Reading the Migration Library is a project of Vancouver-based artist LOIS Klassen.
For the B R U N A presentation of the project, Klassen discussed the visibility and audibility of "migration culture” with particular emphasis on the way visibility is deliberately thwarted in anti-immigration policies. She also provided context about her overall approach to publication and distribution as an artist and researcher. An open mic on the subject of human migration followed her talk, and she set up an informal chapbook exchange. Everyone who attended received a complimentary chapbook, of their choice, from the traveling library.
ABOUT THE PROJECT
Reading the Migration Library is an archive of multi-form publications (images, poetry, narrative texts, and more) that describe personal experiences with human migration and displacement. This collection is designed for easy distribution and public circulation. Other publications from Reading the Migration Library will be available for visitors to assemble and take away or to locate on-line browsing and reading.

_INSTRUCTIONS_
a) Repeat word for word the part of the Reading the Migration Library text from "ABOUT THE PROJECT" to "browsing and reading.".
b) Summarize the Reading the Migration Library text in two sentences.
The material that comes next has no connection to the Reading the Migration Library text.

_DATA EXCERPT_
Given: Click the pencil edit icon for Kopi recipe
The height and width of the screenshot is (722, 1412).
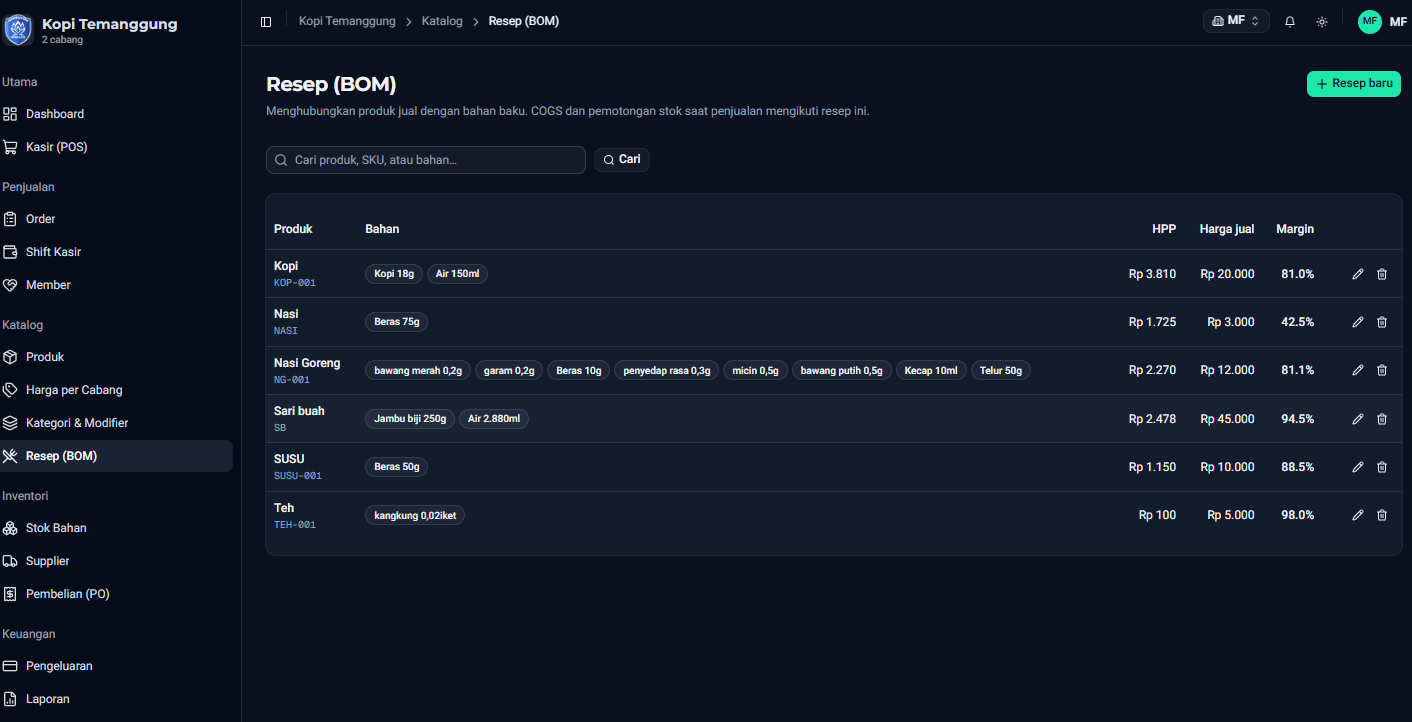Looking at the screenshot, I should tap(1358, 274).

_RESULTS BY TASK_
a)
ABOUT THE PROJECT
Reading the Migration Library is an archive of multi-form publications (images, poetry, narrative texts, and more) that describe personal experiences with human migration and displacement. This collection is designed for easy distribution and public circulation. Other publications from Reading the Migration Library will be available for visitors to assemble and take away or to locate on-line browsing and reading.

b) Reading the Migration Library, a project by Vancouver-based artist LOIS Klassen, is an archive of multi-form publications describing personal experiences with human migration and displacement, designed for easy distribution and public circulation. At the B R U N A presentation, Klassen discussed the visibility and audibility of migration culture and her approach to publication and distribution, followed by an open mic and an informal chapbook exchange in which every attendee received a complimentary chapbook.